France’s new catcalling law brings up a larger question about meaningful change
In light of the Harvey Weinstein scandal in Hollywood and the rise of the #MeToo movement, sexual harassment has become an issue at the forefront of everyone’s minds. France is hoping to take action against one particular form of harassment—catcalling.
Catcalling is the act of whistling or shouting sexually suggestive comments to passers-by, usually women. France is looking to make this form of sexual harassment a ticketable offence. A CNN report states: “Men who catcall, harass or follow women on the street in France could face on-the-spot fines under a new sexual abuse law.” However, France isn’t stopping there, according to a report in The New York Times. The law would extend the statute of limitations on reporting sexual assault involving minors as well as fining men who make overt, lewd comments or are aggressive towards women.
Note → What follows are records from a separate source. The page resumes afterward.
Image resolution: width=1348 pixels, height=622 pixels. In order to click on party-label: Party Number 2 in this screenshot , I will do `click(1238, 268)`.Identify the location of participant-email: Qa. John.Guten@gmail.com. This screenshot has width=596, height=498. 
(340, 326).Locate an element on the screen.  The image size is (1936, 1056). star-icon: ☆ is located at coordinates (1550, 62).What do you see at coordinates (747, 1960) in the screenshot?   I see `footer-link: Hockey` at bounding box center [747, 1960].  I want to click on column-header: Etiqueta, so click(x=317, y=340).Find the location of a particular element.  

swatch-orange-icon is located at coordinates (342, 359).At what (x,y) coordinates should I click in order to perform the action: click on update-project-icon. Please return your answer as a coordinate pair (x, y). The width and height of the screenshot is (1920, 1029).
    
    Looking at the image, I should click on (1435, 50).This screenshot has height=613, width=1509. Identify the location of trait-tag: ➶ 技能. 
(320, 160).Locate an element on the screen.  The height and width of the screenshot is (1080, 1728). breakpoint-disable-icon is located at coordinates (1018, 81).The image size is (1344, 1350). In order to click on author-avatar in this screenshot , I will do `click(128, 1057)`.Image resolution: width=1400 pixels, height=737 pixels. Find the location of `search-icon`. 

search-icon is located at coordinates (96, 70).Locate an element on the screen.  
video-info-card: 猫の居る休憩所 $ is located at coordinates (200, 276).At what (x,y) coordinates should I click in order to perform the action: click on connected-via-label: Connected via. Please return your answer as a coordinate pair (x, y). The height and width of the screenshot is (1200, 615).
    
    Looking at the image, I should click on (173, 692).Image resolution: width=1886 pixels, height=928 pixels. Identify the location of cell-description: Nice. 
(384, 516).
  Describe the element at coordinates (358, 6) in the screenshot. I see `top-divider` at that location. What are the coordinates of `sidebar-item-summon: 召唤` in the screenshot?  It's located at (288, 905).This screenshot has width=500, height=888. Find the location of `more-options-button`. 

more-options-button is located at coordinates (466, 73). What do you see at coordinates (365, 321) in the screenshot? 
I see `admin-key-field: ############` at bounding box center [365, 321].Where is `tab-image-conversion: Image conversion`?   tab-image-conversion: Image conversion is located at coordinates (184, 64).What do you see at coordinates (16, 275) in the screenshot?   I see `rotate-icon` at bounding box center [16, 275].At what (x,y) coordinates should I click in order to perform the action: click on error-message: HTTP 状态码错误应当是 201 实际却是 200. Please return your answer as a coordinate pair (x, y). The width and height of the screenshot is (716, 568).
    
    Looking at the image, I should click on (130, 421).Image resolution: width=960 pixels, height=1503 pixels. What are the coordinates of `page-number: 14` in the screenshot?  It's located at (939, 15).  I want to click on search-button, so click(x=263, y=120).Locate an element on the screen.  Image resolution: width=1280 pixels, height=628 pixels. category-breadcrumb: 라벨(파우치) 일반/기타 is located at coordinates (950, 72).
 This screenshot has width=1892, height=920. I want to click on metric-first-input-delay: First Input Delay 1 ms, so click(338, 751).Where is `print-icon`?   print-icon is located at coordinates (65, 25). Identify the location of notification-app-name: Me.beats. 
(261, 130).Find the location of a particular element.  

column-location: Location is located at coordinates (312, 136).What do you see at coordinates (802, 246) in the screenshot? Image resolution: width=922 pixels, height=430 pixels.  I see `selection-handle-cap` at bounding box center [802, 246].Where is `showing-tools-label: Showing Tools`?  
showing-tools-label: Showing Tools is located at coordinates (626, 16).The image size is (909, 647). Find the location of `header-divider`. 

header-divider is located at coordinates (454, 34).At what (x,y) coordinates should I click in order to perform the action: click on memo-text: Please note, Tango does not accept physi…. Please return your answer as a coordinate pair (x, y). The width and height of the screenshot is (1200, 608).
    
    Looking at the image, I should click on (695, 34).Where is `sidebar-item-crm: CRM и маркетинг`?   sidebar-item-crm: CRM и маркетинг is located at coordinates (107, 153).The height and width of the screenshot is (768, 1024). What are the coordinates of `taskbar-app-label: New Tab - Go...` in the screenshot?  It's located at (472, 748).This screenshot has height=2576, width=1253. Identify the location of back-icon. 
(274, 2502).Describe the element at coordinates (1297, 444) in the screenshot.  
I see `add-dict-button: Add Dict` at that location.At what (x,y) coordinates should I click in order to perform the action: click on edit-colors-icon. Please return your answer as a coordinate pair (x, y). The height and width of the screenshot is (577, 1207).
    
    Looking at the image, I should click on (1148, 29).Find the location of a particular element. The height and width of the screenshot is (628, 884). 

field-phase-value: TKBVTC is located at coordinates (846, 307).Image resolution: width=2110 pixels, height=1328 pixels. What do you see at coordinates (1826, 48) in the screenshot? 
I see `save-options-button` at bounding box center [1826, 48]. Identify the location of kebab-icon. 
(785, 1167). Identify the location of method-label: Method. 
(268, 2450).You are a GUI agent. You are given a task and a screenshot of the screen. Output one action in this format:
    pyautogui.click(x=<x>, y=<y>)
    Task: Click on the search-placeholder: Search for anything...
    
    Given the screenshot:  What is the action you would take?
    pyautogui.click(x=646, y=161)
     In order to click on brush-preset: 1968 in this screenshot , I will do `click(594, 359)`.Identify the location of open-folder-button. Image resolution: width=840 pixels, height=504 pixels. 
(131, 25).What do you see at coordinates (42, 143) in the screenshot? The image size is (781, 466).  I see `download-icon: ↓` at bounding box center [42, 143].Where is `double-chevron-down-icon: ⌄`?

While this appears to be a major step forward for women in France, I have doubts about the effectiveness of these potential laws. In a perfect world, this new legislation would come into effect and women in France would feel much safer in their day-to-day lives. These kinds of laws could also set a precedent for other countries in Europe and around the world. However, for all that to happen, these laws will have to overcome many obstacles, the first and most cumbersome being existing free speech laws.
The right to express opinions is ingrained in the French constitution. The constitution states, “Any citizen may therefore speak, write and publish freely, except what is tantamount to the abuse of this liberty in the cases determined by Law.” Based on this, can catcalling be qualified as an “abuse” of this right? In my opinion, there is potential for catcalling and other forms of street harassment to be considered as such in France.
Also, there is a risk that even if this law does get passed, it will be respected and policed the same way jaywalking is. Most people jaywalk because, if they aren’t caught in the act, they won’t face consequences. I believe catcalling could fall into the same trap. If someone isn’t caught in the act, they won’t face any repercussions. The law would be on the books in France, but I think it would serve more of a symbolic role than anything else.
Symbolic laws and movements, like hashtags, have their advantages. Take the women’s marches that happened around the world after Trump’s election, or the #MeToo movement. All these actions started conversations. However, they also run the risk of fading away. In my opinion, real and recognizable action, like this potential law, is needed for meaningful change to occur.
Laws like the ones being considered in France could be the beginning of that real change. However, I worry this is just a really nice idea that will calm peoples’ rage about sexual harassment rather than actually take a step towards solving a real and pervasive problem.
The fact that these powerful movements have created such a strong outpour of emotion and caused governments to consider new laws fosters great hope. But talking about it and actually getting it done are very different things. The phrase “actions speak louder than words” rings true in this case. I don’t want to undermine how incredible it is that people are starting to have very open and honest conversations. Talking about important issues is always helpful for getting the ball rolling. However, if real, enforceable action isn’t taken in some capacity, whether it be through education or, in this case, new laws being implemented, then we risk living in an endless cycle of talking instead of doing.